From a mouse, a better machine
Baylor team to map rodent’s brain for AI study
An international team of scientists is hoping that the key to building smarter computers and artificial intelligence may be locked inside a tiny portion of a mouse’s brain that they plan on mapping to ultimately allow machines to learn as we do.
The U.S. government’s Intelligence Advanced Research Projects Activity recently announced that it has awarded a $21 million contract to a team of neuroscientists, mathematicians and computer experts to conduct the research, an effort comparable in scope to the wildly successful Human Genome Project.
That initiative was initially met with some skepticism, but it has since allowed scientists to unravel the mysteries of DNA, which in turn transformed medicine and forensic science, and advanced our understanding of human evolution.
Much in the same way, scientists involved in the brain mapping project believe it could revolutionize the fields of neuroscience and artificial intelligence.
Dr. Andreas Tolias, associate professor of neuroscience at Baylor College of Medicine, is one of three principal investigators on the five-year project, which is part of a broader initiative launched by President Barack Obama in 2013 to better understand brain diseases and develop new technology, treatment and cures.
“Our ultimate goal with this project is to study the activity of 100,000 neurons in the brain, to see how they talk to each other, to see how they process information,” Tolias said Thursday. “It’s very complex work.”
Tolias and others involved in the project believe their research might ultimately revolutionize computing, which has already evolved to the point that some programs can recognize facial features, respond to voice commands and operate selfdriving cars.
Just this week, an artificial intelligence system beat the world’s best player of Go — a game that’s significantly more complicated than chess — in a feat that astounded its creators who predicted it would take 10 years for a machine to outwit man.
But computers do have limitations. They rely on artificial neural networks and simplistic algorithms that must analyze information for patterns, in order to learn.
And while computers can analyze volumes of information very quickly, they pale in comparison to the human brain and what it can do, scientists say.

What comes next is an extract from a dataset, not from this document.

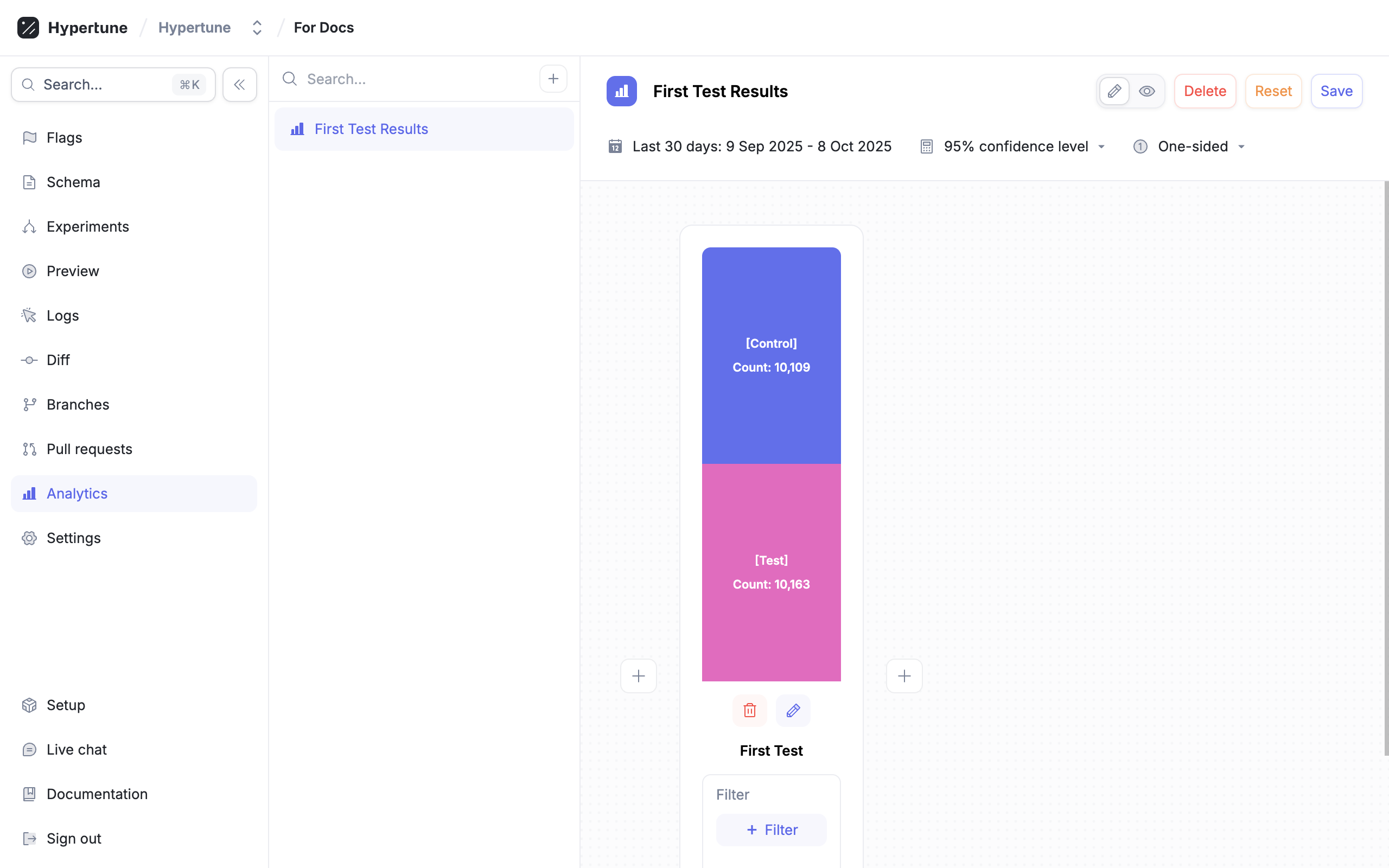Click plus button right of First Test chart

coord(904,676)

“These artificial neural networks are still incredibly primitive compared to biological neural networks, and don’t learn the way real brains do,” said Xaq Pitkow, co-principal investigator on the project and an assistant professor at both Baylor and Rice University.

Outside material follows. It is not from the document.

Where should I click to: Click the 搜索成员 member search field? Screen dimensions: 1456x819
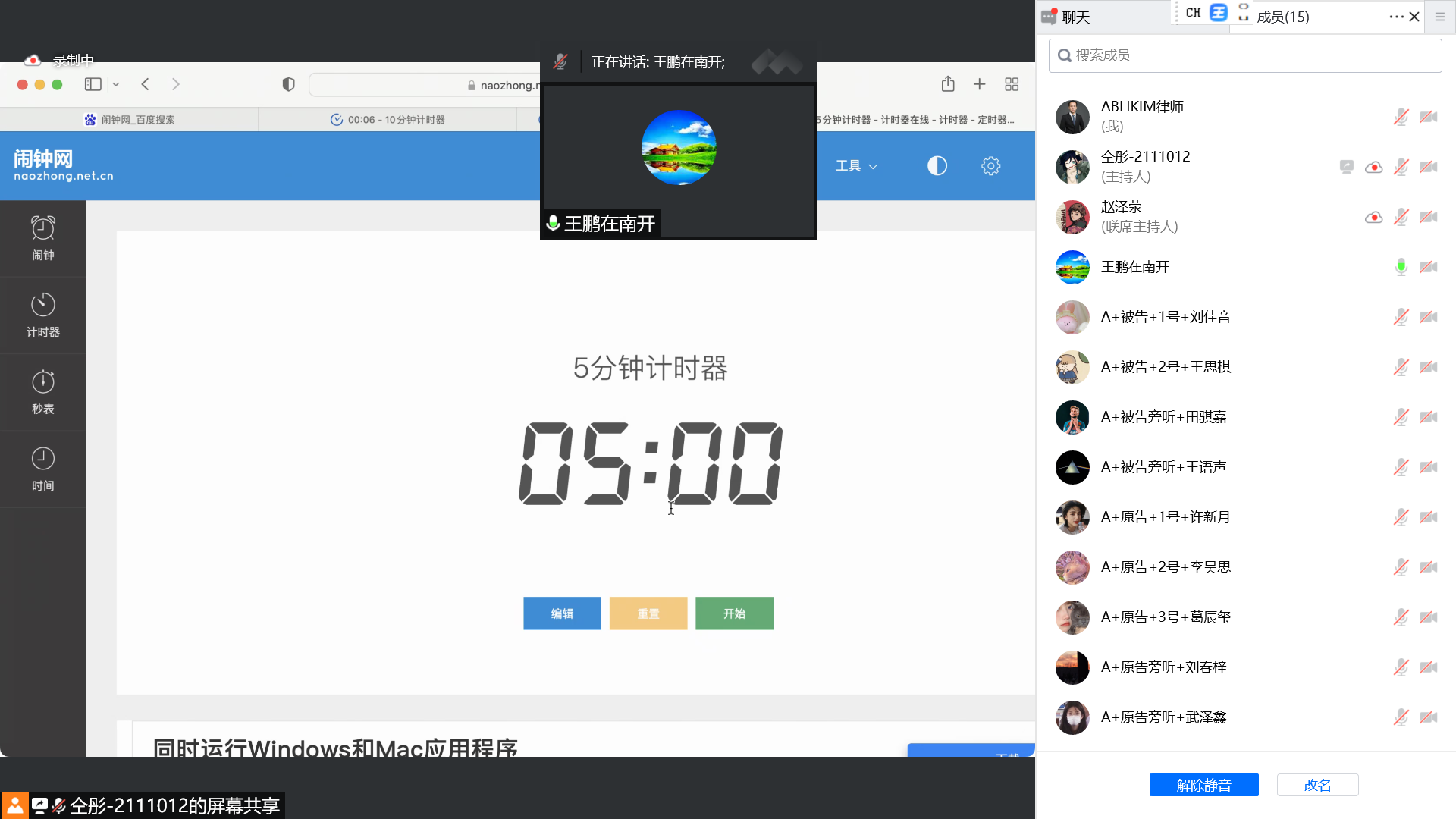(1245, 55)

“By modeling the brain’s computations and extracting their key features, we think we can give computers the ability to do much better.”
To accomplish such a feat, scientists will map the circuitry between neurons in one cubic millimeter of a mouse’s brain using various techniques.
It will be an immensely challenging job that, up until very recently, wasn’t possible.
“Technologies in both physics and molecular biology have advanced so much that we can now record from many hundreds of neurons at a time with even more extensive recordings on the horizon,” said Jacob Reimer, assistant professor of neuroscience at Baylor. “This lets us analyze neural circuits in ways that we couldn’t dream of just a few years ago.”
Three teams will attempt to map the rodent’s brain: One led by a biologist and computer scientist from Harvard, another led by a computer scientist based at Carnegie Mellon University and Tolias’ colleagues at Baylor.
His team will use a highpowered microscope to look at neuron activity in all six layers of the cortex of the brain. The Harvard team is looking at the top layers of the cortex, while the Carnegie Mellon team will be assigning each neuron a “barcode” and then drawing chemical connections between those barcodes to reconstruct the neural circuitry.
With each of the mapping strategies, scientists hope to record the neural activity, decode it, and ultimately transform the brain’s biological algorithms into improved artificial neural networks for a computer.
In other words, scientists think they can show a computer how to use the same kind of “brain power” humans use when they learn a new task.
So does this mean computers could ultimately develop the same kind of artificial intelligence that Professor Stephen Hawking says he worries about? The same kind of artificial intelligence that wipes out humanity in science fiction movies?
“No, no, no,” said Tolias. “Our ultimate goal is to help humanity. We are talking about using computers in a way that will make people’s lives better.”